There was a lot of rancor between GURPS and Hero System fans over which was really 'first' in one sense or another. GURPS was the first RPG, as far as I know, to call itself 'Universal' right on the cover, but Hero fans will /insist/ that Hero was de-facto 'universal' first because it had several different-genre games out before GURPS hit the shelves. Thing is, so did BRP, it was a 'core system' not universal, a game company re-cycling core system mechanics from one game to another. Heck, stodgy old TSR re-cycled systems from Boot Hill in Top Secret and D&D in Gamma World. When GURPS came out, Hero was just another Core System among many (well, several) - the potential of effects-based point-building powers was surely there from '81 on, but there was no published Hero System using it that way until '89.
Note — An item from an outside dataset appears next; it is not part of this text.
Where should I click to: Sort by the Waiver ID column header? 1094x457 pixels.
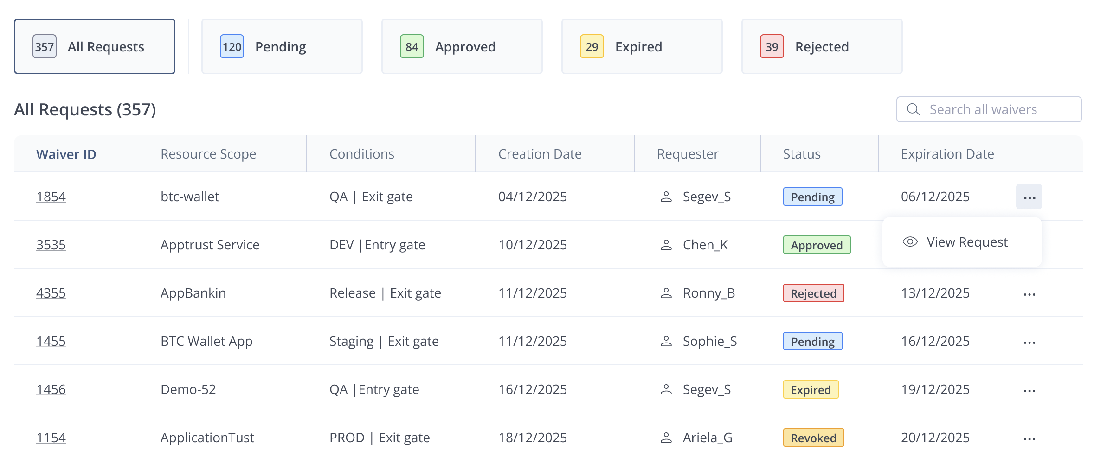coord(66,154)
The other way folks would come at that claim is to assert that GURPS never achieved 'Universal,' at all, and, indeed, while it didn't change it's name, later versions were self-described as "multi-genre" instead.

Are there still UseNet archives to search? I'm sure there's plenty of water under that bridge. ;)

The point buy system for Wiards and Melee designed by Steve Jackson predates HERO by 2 years
https://en.wikipedia.org/wiki/GURPS
The 'point build' in Melee was just distributing 24 points to stats, 1:1, instead of randomly rolling them - it may even have been one of the first games in print to distribute points to stats like that, but probably not a new idea, even then, it's a very obvious variant when faced with 0D&D's random generation.

Distributing points to stats is nothing like Hero & GURPS with 100+ or 100s of points, plus points from disadvantages, building every aspect of your character.
 

practicalm

Explorer
IIRC, Steve Jackson himself came right out and said it. May well have been in one of the GURPS books. But, remember, we're talking acknowledgement of 'inspiration' - there's no hint of plagiarism or being 'derivative' or anything like that.

There was a lot of rancor between GURPS and Hero System fans over which was really 'first' in one sense or another. GURPS was the first RPG, as far as I know, to call itself 'Universal' right on the cover, but Hero fans will /insist/ that Hero was de-facto 'universal' first because it had several different-genre games out before GURPS hit the shelves. Thing is, so did BRP, it was a 'core system' not universal, a game company re-cycling core system mechanics from one game to another. Heck, stodgy old TSR re-cycled systems from Boot Hill in Top Secret and D&D in Gamma World. When GURPS came out, Hero was just another Core System among many (well, several) - the potential of effects-based point-building powers was surely there from '81 on, but there was no published Hero System using it that way until '89.
I've been on the forums and was on the Pyramid private usenet group before that and I've never heard of Steve Jackson saying HERO system was the main inspiration. I can check my copy of Man to Man which was the first GURPS and it was very much like The Fantasy Trip.

And I've never seen any conflict between GURPS and HEROs players as most of the people I know used both.

The other way folks would come at that claim is to assert that GURPS never achieved 'Universal,' at all, and, indeed, while it didn't change it's name, later versions were self-described as "multi-genre" instead.

Are there still UseNet archives to search? I'm sure there's plenty of water under that bridge. ;)

The 'point build' in Melee was just distributing 24 points to stats, 1:1, instead of randomly rolling them - it may even have been one of the first games in print to distribute points to stats like that, but probably not a new idea, even then, it's a very obvious variant when faced with 0D&D's random generation.

Distributing points to stats is nothing like Hero & GURPS with 100+ or 100s of points, plus points from disadvantages, building every aspect of your character.
The Point by was for The Fantasy Trip, not the basic Melee and Wizard. There was more than just stats.